» **TASK INSTRUCTIONS**
#1 Echo the text of the article on Kenya's human rights record between "NAIROBI, Kenya —" and "of constitutional freedoms.", inclusive.
#2 Answer these questions from the article on Kenya's human rights record:
(a) Which organization issued the statement marking International Human Rights Day?
(b) How many deaths in police custody were recorded this year?
(c) How many individuals were forcibly disappeared?

» **GIVEN PASSAGE**
---

NAIROBI, Kenya — Kenya experienced a dramatic escalation in extrajudicial killings, torture, and state repression throughout 2025, signalling what human rights groups describe as a dangerous drift toward authoritarianism.
In a statement marking International Human Rights Day, the Independent Medico-Legal Unit (IMLU) revealed that its teams had documented a sharp rise in grave violations, including nearly 100 extrajudicial executions and dozens of cases of torture and custodial deaths.
The findings, backed by forensic investigations, survivor testimonies, and hospital records, show a worsening human rights environment and deepening erosion of constitutional freedoms.
According to IMLU, the country recorded 97 extrajudicial executions and 18 deaths in police custody this year, while 72 people reported torture or ill-treatment at the hands of state officers.
Another five individuals were forcibly disappeared. Hospitals documented 49 protest-related injuries, mostly linked to police action during major demonstrations on June 9, June 25 and the Saba Saba protests, where officers used both lethal and non-lethal force.
The organisation warned that forensic evidence—including close-range gunshot wounds and injuries consistent with deliberate targeting—points to unlawful policing practices.
These patterns, IMLU said, illustrate a level of militarised crowd control that has increasingly defined law enforcement operations in 2025.

---

» **Stored data**
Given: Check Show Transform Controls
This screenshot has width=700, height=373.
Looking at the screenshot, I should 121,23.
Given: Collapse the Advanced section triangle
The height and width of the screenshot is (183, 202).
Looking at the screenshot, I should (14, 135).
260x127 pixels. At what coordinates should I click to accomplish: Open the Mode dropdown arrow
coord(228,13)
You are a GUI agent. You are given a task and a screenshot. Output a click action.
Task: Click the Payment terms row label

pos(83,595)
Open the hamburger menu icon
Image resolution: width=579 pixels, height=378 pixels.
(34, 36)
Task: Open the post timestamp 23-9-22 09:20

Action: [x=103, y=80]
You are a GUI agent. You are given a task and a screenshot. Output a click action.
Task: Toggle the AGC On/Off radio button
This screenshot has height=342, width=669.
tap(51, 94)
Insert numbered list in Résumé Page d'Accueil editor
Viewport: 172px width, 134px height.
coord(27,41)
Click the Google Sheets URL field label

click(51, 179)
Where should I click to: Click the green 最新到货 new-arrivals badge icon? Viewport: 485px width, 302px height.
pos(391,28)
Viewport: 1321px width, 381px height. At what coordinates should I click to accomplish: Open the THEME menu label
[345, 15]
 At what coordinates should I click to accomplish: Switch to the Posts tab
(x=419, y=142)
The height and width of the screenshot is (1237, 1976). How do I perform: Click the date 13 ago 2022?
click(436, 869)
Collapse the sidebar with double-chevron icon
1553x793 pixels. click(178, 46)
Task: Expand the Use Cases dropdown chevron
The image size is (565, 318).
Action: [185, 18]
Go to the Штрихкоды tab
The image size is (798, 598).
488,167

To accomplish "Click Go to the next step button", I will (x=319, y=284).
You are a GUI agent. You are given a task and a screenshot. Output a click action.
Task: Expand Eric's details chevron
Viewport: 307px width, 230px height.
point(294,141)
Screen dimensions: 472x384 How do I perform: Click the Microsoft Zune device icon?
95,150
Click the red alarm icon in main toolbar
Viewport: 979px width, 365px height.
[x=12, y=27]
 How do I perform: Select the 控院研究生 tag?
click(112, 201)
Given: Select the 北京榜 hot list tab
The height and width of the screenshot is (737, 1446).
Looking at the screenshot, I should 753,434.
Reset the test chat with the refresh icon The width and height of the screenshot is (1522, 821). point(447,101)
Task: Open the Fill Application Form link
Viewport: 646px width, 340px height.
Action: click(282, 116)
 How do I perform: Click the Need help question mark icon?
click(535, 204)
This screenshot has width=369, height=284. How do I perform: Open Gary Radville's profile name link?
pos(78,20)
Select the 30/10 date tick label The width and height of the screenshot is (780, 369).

---

» **ANSWER SECTION**
#1
NAIROBI, Kenya — Kenya experienced a dramatic escalation in extrajudicial killings, torture, and state repression throughout 2025, signalling what human rights groups describe as a dangerous drift toward authoritarianism.
In a statement marking International Human Rights Day, the Independent Medico-Legal Unit (IMLU) revealed that its teams had documented a sharp rise in grave violations, including nearly 100 extrajudicial executions and dozens of cases of torture and custodial deaths.
The findings, backed by forensic investigations, survivor testimonies, and hospital records, show a worsening human rights environment and deepening erosion of constitutional freedoms.

#2
(a) The Independent Medico-Legal Unit (IMLU)
(b) 18
(c) Five